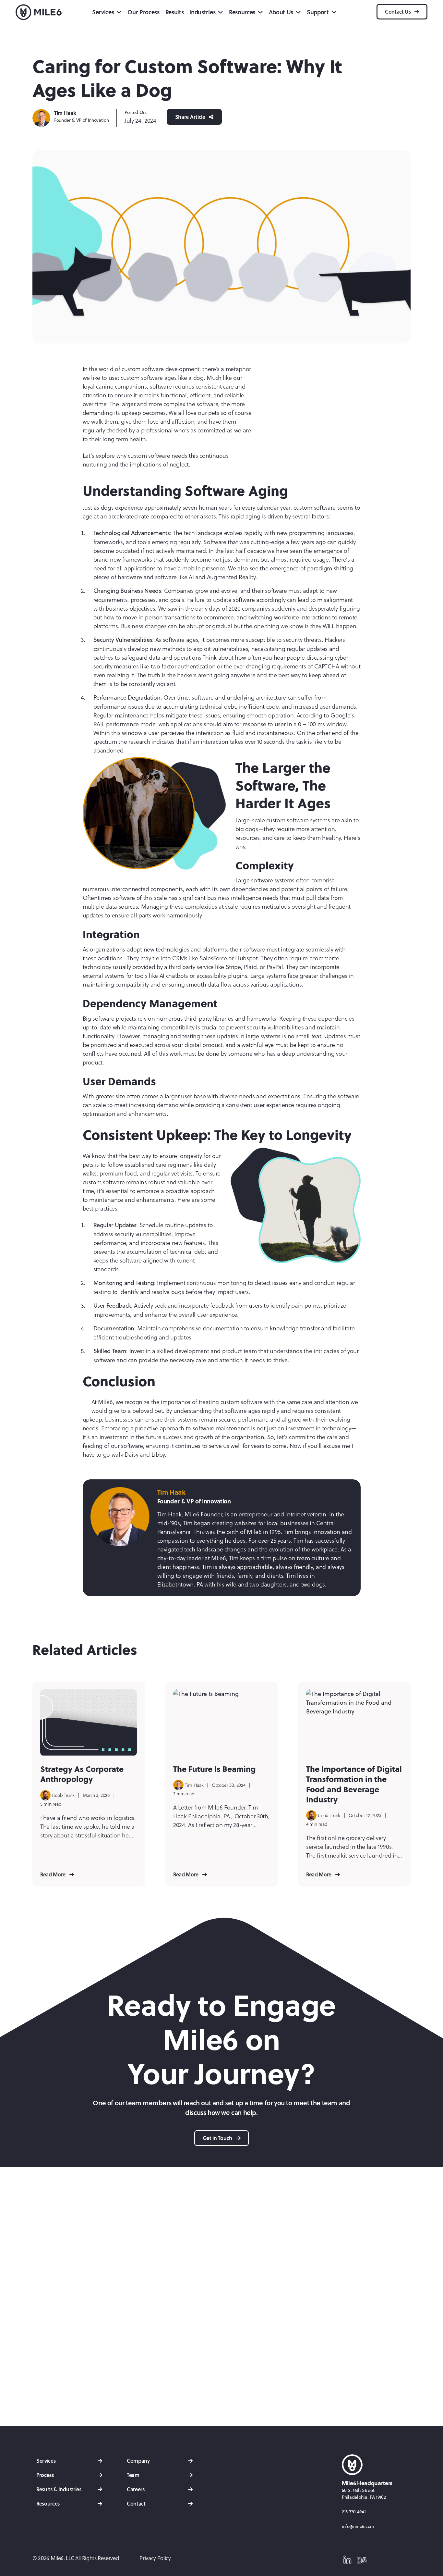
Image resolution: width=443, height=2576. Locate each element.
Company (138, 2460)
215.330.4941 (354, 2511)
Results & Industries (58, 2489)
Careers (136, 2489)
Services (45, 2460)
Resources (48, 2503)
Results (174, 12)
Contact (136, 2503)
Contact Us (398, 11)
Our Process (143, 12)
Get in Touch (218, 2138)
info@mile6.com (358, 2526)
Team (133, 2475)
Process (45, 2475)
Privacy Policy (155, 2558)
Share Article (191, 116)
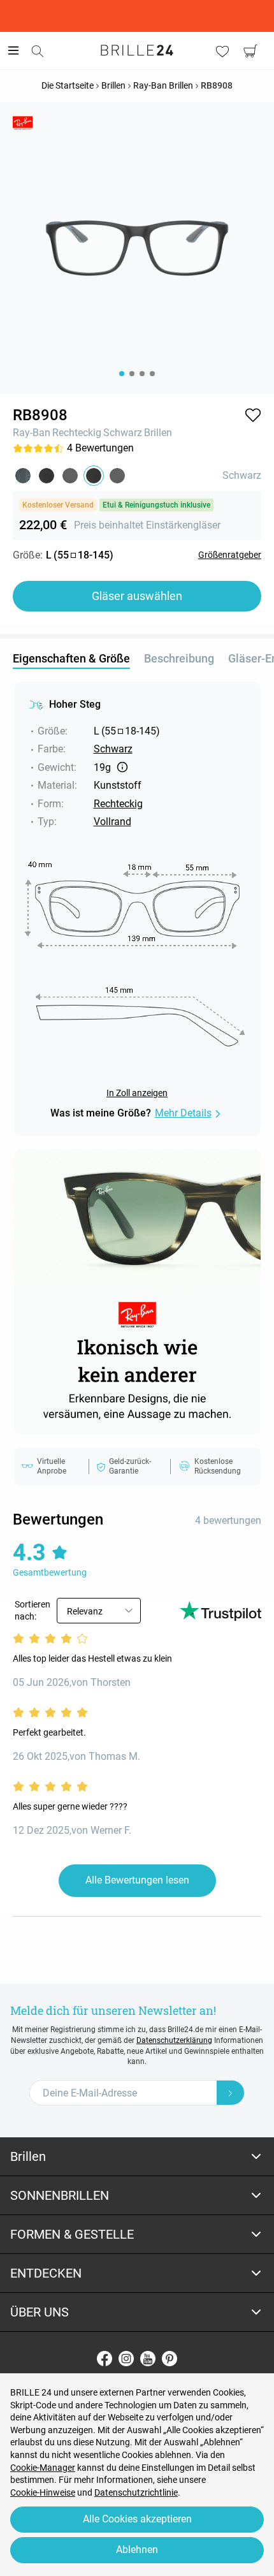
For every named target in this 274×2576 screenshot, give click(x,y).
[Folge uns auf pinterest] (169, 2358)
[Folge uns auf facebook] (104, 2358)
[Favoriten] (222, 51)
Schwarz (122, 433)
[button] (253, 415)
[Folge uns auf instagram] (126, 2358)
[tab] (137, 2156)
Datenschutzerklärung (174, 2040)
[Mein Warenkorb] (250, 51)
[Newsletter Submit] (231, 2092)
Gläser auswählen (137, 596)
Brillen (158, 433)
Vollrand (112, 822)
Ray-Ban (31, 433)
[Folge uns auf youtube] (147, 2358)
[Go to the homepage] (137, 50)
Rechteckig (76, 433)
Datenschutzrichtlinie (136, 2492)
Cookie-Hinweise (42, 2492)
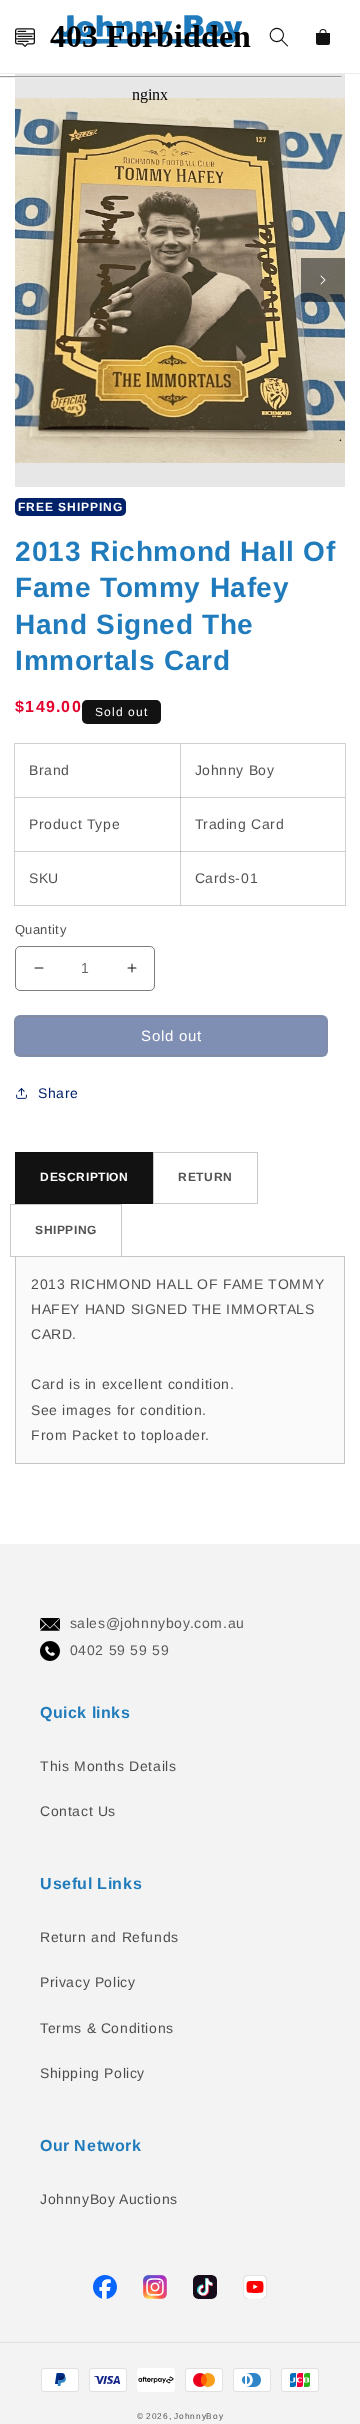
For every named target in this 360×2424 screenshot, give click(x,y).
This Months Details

━━━━

## What the task asks
For this exercise, reproduce the data above exactly from the line containing "Careers (136, 2489)" through its final line, both ends included, with no pictures in the copy.

## Expected output
Careers (136, 2489)
Services (45, 2460)
Resources (48, 2503)
Results (174, 12)
Contact (136, 2503)
Contact Us (398, 11)
Our Process (143, 12)
Get in Touch (218, 2138)
info@mile6.com (358, 2526)
Team (133, 2475)
Process (45, 2475)
Privacy Policy (155, 2558)
Share Article (191, 116)
For every named target in this 274×2576 screenshot, give click(x,y).
[Folge uns auf pinterest] (169, 2358)
[Folge uns auf facebook] (104, 2358)
[Favoriten] (222, 51)
Schwarz (122, 433)
[button] (253, 415)
[Folge uns auf instagram] (126, 2358)
[tab] (137, 2156)
Datenschutzerklärung (174, 2040)
[Mein Warenkorb] (250, 51)
[Newsletter Submit] (231, 2092)
Gläser auswählen (137, 596)
Brillen (158, 433)
Vollrand (112, 822)
Ray-Ban (31, 433)
[Folge uns auf youtube] (147, 2358)
[Go to the homepage] (137, 50)
Rechteckig (76, 433)
Datenschutzrichtlinie (136, 2492)
Cookie-Hinweise (42, 2492)
For every named target in this 360×2424 screenshot, give click(x,y).
This Months Details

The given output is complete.